* Assigned task 1 *
According to the freeway open house article, how many people did the two-hour meeting draw?
* Assigned task 2 *
Copy the freeway open house article from "Northwood Middle School’s" to "a viewing spot.".

* Page excerpt *
┏━━

Open house sheds little light on freeway
‘I’ve got more questions than answers at this point’
They came hoping for answers.
But many left an open house on Spokane’s proposed north-south freeway Thursday feeling more confused than enlightened.
“I’ve got more questions than answers at this point,” said Mary Snavely, whose Mead home may - or may not - lay next to a proposed freeway on-ramp.
“I’m so frustrated,” said Cherie Kubu, who lives in the path of one proposed route. “I thought we would walk out of here finally knowing something.
“If you can even get up to the maps, you can’t make heads or tails of what they’re talking about.”
Northwood Middle School’s gymnasium filled with bodies and emotion during the two-hour meeting that drew at least 500 people. “A lot more than expected,” said a state Department of Transportation staffer standing by the sign-in table.
Aerial photos and charts bordered the room, and a handful of DOT engineers stood by to answer questions. People hoping to find out where their homes are in relation to red and blue lines on maps waited patiently (and some not so patiently) for a viewing spot.
“One line goes through my house,” said a woman.
“The other goes through mine,” said a man.
Recent pledges of state money are turning 50 years of wishful talk about a freeway into serious discussions. DOT’s open house was designed to glean public comment on proposed changes to the route that has been widely circulated the past seven years.

┗━━

* Entries provided *

┏━━

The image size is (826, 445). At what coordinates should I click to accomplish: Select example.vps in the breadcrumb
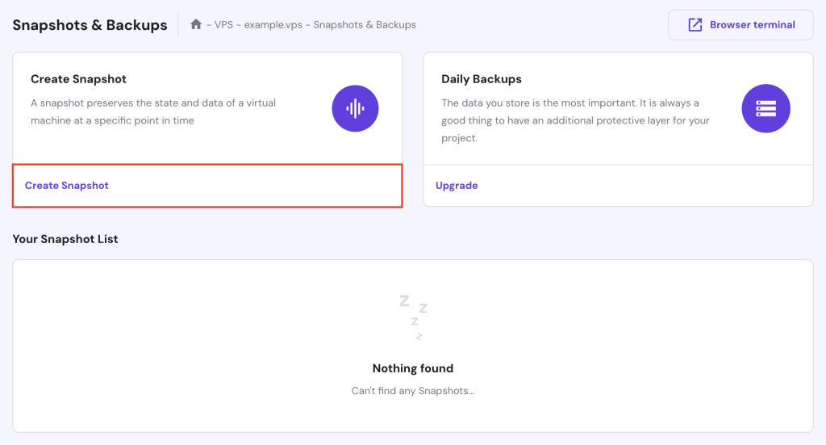point(273,25)
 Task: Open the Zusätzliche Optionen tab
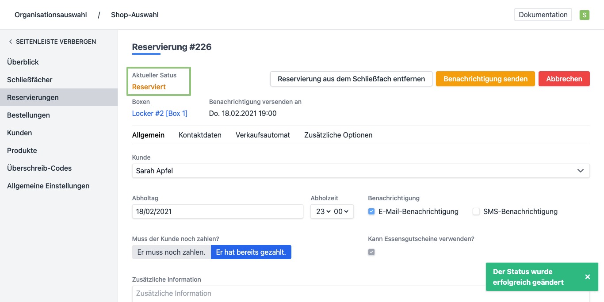(x=338, y=135)
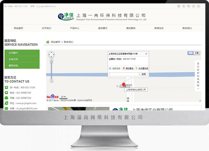This screenshot has width=209, height=151.
Task: Open the 企业文化 sidebar link
Action: (x=13, y=59)
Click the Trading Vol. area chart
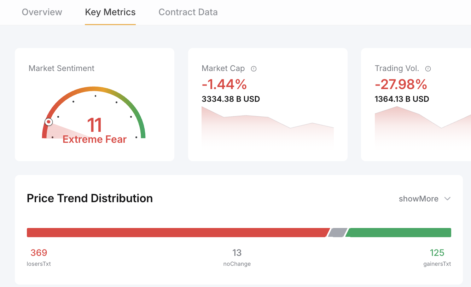The height and width of the screenshot is (287, 471). click(x=423, y=127)
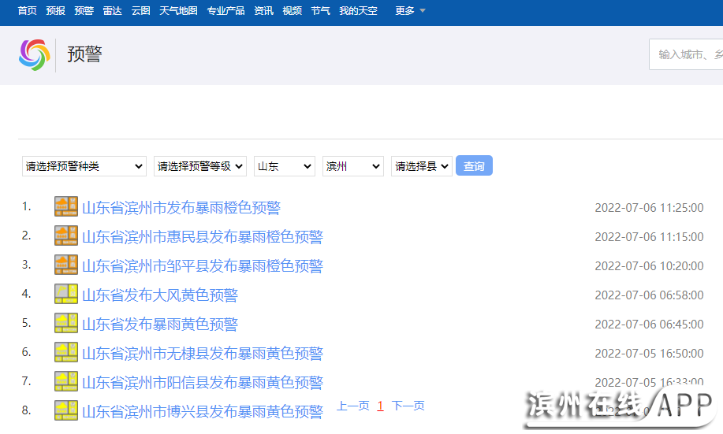The image size is (723, 434).
Task: Click yellow gale icon beside 大风黄色预警
Action: tap(66, 295)
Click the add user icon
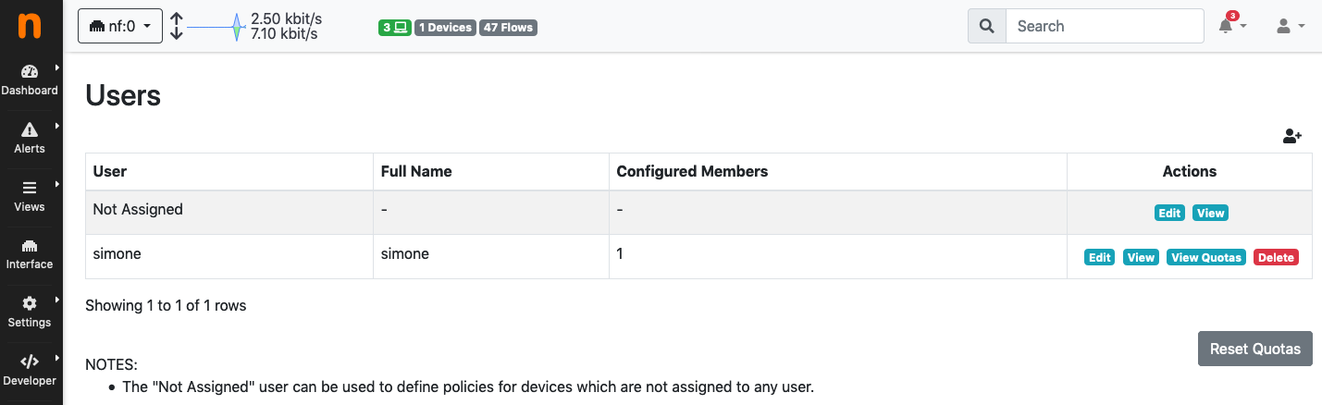This screenshot has height=405, width=1322. [1292, 136]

┗━━

* Result 1 *
At least 500 people.

* Result 2 *
Northwood Middle School’s gymnasium filled with bodies and emotion during the two-hour meeting that drew at least 500 people. “A lot more than expected,” said a state Department of Transportation staffer standing by the sign-in table.
Aerial photos and charts bordered the room, and a handful of DOT engineers stood by to answer questions. People hoping to find out where their homes are in relation to red and blue lines on maps waited patiently (and some not so patiently) for a viewing spot.